「われわれの日本に対する理解は、人間らしさ、民族性、グローバル性に欠けていると思う。この隣国に対する認知は、未だ近代史に留まっている」と日本で23年間生活を送っている映画監督の李纓氏は記者に語る。
李纓監督が撮影した靖国神社問題をテーマにした映画『靖国 YASUKUNI』は日本で上映され、2011年には新たに『神魂顛倒日本国(うっとりさせられる日本の意)』という著書を出版している。
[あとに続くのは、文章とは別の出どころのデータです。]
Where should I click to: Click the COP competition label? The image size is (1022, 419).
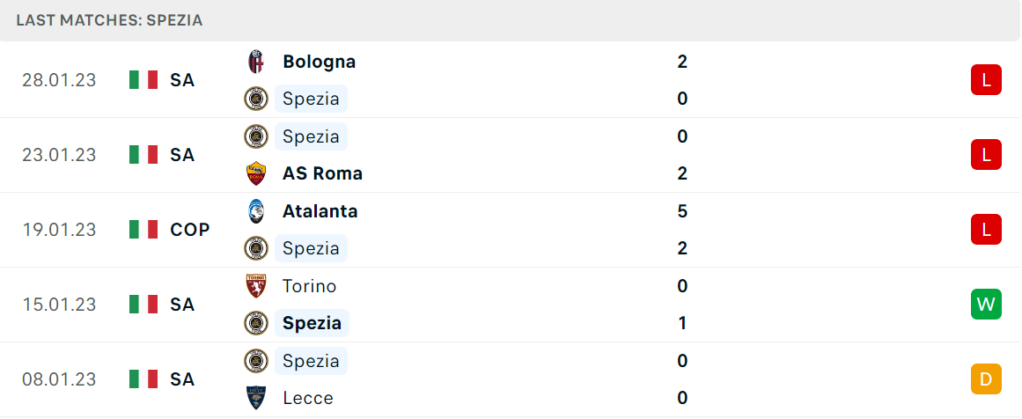pyautogui.click(x=189, y=230)
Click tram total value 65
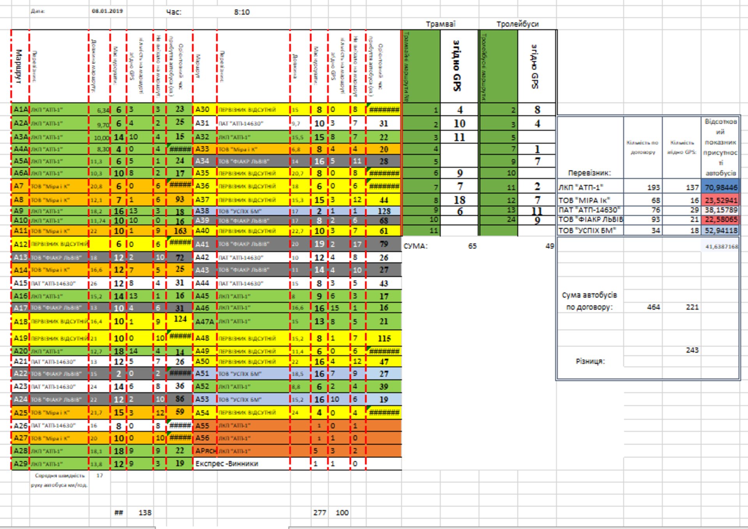This screenshot has width=748, height=529. [x=472, y=246]
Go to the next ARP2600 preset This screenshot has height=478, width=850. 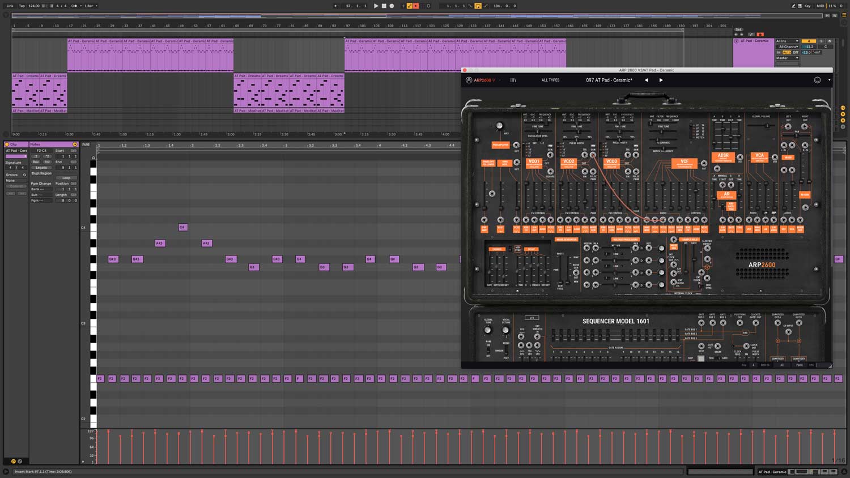coord(661,80)
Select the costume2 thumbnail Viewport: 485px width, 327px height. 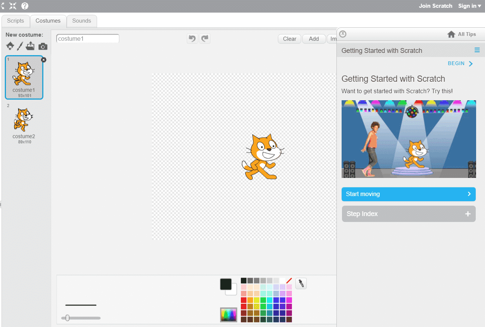coord(24,123)
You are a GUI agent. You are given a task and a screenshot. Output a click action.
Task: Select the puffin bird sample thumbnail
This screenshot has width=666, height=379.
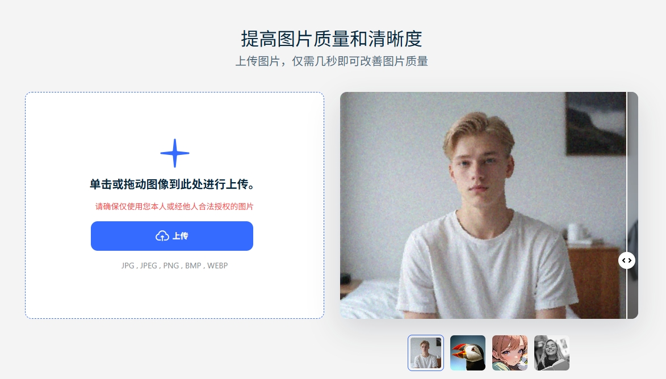pos(468,353)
今年49歳の李纓監督、今の日本に対する気持ちは、初めて日本に行った時の「憤然とした怒れる若者」だった頃とは違うという。
1997年に遡って。
当時、李纓監督は中国中央テレビ局(CCTV)が製作するドキュメント『南京大虐殺』の撮影を行うため、靖国神社に所属する軍人会館で開催された「南京問題60周年研究会」に参加した。日本軍が当時製作したドキュメント『南京』が放送され、日本軍が南京を占領して日本国旗を挙げるシーンになった途端、研究会会場ではあろうことか大きな拍手と歓声が沸きあがった。
「当時、猛烈な刺激を受け、怒りのあまり、レンガを投げつけたいという衝動に駆られた」と李纓監督は話す。